Please find each line of the data that contains the word "option" and copy those lines out, treating uppercase and lowercase as different.

SUPPLIED MATERIAL
==============================

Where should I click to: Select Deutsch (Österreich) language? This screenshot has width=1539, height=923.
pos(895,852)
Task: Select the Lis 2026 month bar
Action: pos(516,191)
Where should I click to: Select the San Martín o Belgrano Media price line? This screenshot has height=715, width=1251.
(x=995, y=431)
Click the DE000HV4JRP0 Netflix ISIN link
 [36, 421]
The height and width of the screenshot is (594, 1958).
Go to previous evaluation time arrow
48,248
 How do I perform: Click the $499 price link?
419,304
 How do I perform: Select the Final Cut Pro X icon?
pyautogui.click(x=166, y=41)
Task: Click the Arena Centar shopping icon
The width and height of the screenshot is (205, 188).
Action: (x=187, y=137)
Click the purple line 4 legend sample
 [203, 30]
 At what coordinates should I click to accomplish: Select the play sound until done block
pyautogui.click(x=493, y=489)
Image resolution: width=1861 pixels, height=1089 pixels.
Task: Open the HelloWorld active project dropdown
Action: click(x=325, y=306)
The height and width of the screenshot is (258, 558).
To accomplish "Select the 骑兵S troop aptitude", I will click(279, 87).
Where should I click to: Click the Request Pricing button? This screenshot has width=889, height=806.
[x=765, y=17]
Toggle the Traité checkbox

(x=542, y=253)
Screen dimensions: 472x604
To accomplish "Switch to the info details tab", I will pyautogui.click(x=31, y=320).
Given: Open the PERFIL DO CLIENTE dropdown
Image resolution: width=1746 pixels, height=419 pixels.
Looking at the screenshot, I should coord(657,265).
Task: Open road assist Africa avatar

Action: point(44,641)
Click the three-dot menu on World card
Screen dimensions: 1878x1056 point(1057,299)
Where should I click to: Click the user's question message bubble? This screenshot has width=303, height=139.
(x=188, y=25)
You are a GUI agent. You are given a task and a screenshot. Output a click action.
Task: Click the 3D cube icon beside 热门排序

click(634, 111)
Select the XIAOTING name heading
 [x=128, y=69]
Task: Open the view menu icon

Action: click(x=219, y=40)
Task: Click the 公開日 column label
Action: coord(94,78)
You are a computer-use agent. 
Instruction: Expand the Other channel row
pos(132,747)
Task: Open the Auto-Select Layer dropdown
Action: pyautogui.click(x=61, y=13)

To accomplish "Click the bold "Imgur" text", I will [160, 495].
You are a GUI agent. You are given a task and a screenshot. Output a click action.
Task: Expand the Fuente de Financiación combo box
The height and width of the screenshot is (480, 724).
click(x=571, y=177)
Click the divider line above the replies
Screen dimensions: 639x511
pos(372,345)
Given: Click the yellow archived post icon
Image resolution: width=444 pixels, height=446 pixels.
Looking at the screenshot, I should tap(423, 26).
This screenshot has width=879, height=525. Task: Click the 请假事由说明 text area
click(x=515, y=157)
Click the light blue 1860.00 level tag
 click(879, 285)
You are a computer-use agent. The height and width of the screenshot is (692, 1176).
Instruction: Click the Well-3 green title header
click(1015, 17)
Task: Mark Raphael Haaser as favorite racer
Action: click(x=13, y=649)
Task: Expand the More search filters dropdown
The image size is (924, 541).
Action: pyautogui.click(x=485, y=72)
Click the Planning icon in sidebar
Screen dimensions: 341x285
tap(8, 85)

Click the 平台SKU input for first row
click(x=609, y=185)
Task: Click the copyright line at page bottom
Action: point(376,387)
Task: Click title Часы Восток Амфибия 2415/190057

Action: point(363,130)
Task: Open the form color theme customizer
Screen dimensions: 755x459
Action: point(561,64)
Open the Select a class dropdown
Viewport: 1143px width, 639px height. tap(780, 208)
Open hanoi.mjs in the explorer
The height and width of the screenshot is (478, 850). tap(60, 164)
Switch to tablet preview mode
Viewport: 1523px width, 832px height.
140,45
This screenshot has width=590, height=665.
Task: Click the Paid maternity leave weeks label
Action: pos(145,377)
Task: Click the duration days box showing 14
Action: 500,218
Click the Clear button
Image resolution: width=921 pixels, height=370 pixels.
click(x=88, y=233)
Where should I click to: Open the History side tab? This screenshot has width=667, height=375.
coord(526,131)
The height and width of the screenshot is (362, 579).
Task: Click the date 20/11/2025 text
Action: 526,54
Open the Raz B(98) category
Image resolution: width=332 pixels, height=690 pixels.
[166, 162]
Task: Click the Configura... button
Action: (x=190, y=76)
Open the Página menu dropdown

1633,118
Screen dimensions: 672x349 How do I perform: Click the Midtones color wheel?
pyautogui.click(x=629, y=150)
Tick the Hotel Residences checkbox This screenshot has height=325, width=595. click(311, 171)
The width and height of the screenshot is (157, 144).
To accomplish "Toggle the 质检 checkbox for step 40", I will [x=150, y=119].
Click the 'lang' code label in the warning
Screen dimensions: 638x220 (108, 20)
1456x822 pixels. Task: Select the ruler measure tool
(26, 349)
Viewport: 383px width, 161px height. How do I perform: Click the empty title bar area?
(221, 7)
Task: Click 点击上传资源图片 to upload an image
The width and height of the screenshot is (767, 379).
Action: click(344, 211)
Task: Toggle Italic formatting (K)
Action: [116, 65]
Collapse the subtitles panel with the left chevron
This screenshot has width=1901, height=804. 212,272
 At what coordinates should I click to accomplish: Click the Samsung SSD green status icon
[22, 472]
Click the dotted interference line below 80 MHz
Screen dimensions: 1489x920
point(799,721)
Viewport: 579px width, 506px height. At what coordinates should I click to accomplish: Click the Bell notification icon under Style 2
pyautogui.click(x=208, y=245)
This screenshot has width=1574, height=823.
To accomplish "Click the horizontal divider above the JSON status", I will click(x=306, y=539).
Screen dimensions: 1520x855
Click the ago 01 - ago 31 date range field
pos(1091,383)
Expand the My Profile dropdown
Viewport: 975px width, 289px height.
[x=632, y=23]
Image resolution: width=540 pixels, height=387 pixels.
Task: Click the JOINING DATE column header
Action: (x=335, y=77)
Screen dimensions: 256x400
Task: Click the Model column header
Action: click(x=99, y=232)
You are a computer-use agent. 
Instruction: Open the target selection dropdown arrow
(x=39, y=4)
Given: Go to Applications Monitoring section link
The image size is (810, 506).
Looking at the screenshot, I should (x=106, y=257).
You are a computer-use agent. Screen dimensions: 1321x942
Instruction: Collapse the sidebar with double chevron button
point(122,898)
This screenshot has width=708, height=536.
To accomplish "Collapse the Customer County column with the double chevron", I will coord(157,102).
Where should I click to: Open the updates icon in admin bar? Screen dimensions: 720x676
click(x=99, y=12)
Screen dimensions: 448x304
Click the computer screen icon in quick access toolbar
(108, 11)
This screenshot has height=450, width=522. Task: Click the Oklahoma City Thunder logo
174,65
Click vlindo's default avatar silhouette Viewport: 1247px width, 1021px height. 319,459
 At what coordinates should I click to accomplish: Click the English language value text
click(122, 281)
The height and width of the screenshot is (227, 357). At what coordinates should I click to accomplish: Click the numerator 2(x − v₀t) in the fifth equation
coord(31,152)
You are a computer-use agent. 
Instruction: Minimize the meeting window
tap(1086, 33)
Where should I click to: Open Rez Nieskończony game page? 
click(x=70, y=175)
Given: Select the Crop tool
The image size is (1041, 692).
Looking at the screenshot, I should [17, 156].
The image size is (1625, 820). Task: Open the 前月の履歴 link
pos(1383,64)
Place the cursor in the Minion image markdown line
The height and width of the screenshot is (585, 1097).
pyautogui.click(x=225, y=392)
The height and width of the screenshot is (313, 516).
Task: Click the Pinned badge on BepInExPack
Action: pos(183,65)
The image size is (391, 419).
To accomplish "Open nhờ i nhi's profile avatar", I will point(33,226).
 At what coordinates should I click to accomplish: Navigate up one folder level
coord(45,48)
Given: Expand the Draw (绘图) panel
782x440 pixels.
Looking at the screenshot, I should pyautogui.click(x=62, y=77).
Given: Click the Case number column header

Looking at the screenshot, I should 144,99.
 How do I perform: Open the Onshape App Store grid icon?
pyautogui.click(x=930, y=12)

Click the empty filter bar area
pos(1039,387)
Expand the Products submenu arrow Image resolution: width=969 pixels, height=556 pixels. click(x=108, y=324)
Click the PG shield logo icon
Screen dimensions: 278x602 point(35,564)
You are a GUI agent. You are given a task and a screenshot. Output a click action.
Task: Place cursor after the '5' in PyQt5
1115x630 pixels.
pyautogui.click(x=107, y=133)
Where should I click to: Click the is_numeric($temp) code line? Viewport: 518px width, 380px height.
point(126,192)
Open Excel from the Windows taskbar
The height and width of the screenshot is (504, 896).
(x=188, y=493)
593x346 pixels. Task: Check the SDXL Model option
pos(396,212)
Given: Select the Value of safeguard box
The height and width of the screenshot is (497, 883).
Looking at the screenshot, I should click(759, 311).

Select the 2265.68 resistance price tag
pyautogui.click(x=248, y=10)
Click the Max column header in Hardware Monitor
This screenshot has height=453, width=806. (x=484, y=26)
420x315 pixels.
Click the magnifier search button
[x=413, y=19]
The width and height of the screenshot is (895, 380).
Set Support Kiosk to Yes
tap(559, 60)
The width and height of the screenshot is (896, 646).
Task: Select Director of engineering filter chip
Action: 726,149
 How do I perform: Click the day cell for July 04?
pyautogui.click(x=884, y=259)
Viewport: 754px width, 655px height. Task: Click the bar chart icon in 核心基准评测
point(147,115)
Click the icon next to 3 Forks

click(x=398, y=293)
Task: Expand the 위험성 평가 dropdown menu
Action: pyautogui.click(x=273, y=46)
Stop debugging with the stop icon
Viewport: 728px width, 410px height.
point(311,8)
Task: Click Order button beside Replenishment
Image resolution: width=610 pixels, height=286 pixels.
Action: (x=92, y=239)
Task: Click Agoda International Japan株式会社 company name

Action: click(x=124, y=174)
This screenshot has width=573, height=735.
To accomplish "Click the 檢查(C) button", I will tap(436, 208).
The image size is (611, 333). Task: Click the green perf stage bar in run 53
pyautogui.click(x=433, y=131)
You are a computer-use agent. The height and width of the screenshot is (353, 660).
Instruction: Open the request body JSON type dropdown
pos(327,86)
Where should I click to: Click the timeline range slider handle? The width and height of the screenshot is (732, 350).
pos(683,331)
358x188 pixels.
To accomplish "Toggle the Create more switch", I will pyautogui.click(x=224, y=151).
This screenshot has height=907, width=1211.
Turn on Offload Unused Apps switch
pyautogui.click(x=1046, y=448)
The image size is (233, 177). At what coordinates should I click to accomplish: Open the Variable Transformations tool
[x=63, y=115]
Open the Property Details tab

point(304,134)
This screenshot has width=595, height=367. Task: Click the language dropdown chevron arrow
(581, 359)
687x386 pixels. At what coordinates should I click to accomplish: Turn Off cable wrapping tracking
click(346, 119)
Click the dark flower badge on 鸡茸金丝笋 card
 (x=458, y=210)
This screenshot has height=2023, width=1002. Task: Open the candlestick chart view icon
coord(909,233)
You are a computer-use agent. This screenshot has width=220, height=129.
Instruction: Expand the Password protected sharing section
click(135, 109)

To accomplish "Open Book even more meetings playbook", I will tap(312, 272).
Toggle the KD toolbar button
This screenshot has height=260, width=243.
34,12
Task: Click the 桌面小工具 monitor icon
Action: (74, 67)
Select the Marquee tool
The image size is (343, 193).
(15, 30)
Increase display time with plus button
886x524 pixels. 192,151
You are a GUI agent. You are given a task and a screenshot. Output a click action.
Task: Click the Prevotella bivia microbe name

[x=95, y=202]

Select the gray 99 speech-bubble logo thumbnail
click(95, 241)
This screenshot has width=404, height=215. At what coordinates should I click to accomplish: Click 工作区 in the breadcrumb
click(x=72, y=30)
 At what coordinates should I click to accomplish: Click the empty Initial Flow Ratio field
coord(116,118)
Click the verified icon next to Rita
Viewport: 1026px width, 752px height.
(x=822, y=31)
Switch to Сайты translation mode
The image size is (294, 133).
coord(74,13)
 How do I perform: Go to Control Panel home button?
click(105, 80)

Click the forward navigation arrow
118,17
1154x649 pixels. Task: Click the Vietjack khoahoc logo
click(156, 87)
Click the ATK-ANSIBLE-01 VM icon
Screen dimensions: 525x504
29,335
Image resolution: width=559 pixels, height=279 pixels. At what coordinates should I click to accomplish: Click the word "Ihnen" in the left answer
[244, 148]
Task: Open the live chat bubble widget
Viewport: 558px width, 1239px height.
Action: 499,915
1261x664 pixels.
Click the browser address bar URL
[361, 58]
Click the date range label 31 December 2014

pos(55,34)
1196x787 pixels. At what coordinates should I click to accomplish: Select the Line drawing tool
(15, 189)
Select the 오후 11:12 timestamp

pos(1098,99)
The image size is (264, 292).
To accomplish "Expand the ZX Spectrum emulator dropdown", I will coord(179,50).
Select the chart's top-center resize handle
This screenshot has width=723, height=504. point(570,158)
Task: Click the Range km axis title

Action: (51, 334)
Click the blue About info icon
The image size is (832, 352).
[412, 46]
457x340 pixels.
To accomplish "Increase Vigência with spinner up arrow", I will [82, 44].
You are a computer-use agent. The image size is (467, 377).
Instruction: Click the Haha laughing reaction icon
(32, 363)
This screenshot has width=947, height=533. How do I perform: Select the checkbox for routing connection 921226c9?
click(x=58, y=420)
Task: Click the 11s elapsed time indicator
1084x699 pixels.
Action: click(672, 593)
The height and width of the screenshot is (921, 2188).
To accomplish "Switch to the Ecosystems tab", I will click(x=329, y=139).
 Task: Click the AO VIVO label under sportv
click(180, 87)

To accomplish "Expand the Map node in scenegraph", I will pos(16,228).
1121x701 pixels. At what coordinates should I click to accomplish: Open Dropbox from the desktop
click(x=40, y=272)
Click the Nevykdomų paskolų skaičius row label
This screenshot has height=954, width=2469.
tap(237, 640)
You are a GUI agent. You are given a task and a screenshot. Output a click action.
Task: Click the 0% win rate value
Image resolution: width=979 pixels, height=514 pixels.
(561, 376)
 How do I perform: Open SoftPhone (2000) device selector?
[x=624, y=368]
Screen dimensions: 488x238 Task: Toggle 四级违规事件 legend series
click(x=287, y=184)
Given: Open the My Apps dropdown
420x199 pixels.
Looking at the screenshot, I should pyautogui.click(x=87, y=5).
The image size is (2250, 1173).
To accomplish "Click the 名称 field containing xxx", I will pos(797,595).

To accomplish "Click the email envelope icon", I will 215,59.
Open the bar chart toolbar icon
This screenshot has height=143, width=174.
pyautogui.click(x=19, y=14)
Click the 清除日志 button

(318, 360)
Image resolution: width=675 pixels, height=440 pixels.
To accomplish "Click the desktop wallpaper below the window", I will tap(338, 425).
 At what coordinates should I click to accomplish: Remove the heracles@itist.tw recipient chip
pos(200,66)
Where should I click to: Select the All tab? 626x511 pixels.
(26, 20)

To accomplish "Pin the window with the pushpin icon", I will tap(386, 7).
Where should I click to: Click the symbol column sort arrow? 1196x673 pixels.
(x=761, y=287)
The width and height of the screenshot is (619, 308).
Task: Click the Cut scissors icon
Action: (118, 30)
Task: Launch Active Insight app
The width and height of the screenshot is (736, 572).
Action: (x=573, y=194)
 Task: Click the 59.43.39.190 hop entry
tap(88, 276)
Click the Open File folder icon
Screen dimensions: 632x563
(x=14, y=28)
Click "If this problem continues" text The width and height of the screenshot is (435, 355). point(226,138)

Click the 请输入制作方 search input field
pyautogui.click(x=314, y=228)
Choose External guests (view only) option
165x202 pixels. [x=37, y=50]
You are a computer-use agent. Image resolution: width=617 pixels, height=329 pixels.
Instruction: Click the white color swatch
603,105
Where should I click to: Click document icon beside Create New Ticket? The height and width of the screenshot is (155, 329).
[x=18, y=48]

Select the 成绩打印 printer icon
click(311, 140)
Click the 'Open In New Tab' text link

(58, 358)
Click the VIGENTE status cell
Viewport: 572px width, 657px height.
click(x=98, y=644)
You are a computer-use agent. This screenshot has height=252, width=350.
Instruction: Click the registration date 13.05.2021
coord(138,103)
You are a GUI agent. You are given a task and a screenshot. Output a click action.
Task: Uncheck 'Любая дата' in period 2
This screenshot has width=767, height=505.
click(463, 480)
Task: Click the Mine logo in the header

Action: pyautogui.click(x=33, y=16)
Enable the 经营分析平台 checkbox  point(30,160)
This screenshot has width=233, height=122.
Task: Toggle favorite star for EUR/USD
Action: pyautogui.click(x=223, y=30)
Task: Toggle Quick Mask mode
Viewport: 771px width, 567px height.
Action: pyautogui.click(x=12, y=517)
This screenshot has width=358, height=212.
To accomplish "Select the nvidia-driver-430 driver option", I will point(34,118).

==============================

FULL SOLUTION
593x346 pixels. Task: Check the SDXL Model option
Choose External guests (view only) option
To accomplish "Select the nvidia-driver-430 driver option", I will point(34,118).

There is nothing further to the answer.